TASK GOAL: Continue the write-up below on preparing sales data for time series regression, starting after its last sentence.

The variable date_block_num is a consecutive month number, used for convenience. January 2013 is 0, and October 2015 is 33. You can think of it as a proxy to month variable. I think all the other variables are self-explanatory.

So how do we approach this sort of a problem?


Data Preparation

The main thing that I noticed is that the data preparation and feature generation aspect is by far the most important thing when we attempt to solve the time series problem using regression.

1. Do Basic EDA and remove outliers

sales = sales[sales['item_price']<100000]
sales = sales[sales['item_cnt_day']<=1000]

2. Group data at a level you want your predictions to be:

We start with creating a dataframe of distinct date_block_num, store and item combinations.

This is important because in the months we don’t have a data for an item store combination, the machine learning algorithm needs to be told explicitly that the sales are zero.

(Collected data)

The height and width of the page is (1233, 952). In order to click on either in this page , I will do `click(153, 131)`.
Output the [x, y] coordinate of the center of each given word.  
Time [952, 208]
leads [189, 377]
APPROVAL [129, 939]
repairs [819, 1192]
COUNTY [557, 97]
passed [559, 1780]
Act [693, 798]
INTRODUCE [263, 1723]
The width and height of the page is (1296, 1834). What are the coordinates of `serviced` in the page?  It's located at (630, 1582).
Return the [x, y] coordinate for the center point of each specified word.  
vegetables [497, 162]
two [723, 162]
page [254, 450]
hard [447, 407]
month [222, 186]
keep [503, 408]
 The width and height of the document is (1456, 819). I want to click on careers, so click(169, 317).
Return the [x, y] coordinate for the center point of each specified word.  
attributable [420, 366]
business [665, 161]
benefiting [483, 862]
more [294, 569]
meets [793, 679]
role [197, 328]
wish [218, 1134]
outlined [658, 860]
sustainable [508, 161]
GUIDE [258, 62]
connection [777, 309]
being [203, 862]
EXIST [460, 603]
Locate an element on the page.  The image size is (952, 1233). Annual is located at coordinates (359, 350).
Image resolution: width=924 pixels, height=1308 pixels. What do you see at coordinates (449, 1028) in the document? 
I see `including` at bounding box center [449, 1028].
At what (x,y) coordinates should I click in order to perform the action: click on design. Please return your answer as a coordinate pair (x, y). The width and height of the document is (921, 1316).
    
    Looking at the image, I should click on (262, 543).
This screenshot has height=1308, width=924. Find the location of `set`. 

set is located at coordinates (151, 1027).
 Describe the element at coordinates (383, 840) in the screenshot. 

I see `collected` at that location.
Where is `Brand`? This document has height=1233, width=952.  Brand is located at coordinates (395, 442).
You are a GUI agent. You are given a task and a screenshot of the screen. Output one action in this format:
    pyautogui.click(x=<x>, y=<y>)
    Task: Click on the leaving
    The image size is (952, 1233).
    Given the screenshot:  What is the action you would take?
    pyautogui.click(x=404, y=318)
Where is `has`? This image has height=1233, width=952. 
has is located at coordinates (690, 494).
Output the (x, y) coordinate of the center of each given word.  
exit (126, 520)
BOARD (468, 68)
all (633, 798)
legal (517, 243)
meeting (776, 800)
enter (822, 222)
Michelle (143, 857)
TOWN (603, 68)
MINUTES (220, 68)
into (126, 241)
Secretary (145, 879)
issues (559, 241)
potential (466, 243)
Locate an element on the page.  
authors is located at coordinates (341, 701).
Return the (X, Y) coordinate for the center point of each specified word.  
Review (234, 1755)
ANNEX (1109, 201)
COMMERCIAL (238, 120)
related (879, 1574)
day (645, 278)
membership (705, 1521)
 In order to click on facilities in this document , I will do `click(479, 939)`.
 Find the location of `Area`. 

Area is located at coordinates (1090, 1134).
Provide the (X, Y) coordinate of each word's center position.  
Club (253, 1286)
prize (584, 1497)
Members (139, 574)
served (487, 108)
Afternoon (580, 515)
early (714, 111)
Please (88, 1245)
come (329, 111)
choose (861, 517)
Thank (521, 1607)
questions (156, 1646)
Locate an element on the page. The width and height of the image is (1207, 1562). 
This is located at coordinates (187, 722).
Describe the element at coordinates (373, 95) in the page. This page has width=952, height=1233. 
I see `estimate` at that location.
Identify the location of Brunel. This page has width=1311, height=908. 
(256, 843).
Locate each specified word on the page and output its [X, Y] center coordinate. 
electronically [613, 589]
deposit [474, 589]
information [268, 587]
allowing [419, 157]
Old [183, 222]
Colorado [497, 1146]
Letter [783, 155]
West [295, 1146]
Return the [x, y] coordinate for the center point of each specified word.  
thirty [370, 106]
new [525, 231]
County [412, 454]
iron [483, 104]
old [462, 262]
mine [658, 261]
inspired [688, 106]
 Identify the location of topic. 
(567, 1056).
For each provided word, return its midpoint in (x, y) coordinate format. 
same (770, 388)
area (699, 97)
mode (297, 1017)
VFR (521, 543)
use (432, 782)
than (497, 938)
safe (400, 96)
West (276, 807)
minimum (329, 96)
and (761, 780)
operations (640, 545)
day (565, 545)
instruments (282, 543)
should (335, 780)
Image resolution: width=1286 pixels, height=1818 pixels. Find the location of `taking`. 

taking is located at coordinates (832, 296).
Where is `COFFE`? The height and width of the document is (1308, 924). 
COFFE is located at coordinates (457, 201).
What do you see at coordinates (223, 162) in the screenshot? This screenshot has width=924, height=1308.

EXPECTED OUTPUT:
from itertools import product
# Create "grid" with columns
index_cols = ['shop_id', 'item_id', 'date_block_num']

# For every month we create a grid from all shops/items combinations from that month
grid = []
for block_num in sales['date_block_num'].unique():
    cur_shops = sales.loc[sales['date_block_num'] == block_num, 'shop_id'].unique()
    cur_items = sales.loc[sales['date_block_num'] == block_num, 'item_id'].unique()
    grid.append(np.array(list(product(*[cur_shops, cur_items, [block_num]])),dtype='int32'))

grid = pd.DataFrame(np.vstack(grid), columns = index_cols,dtype=np.int32)
grid.head()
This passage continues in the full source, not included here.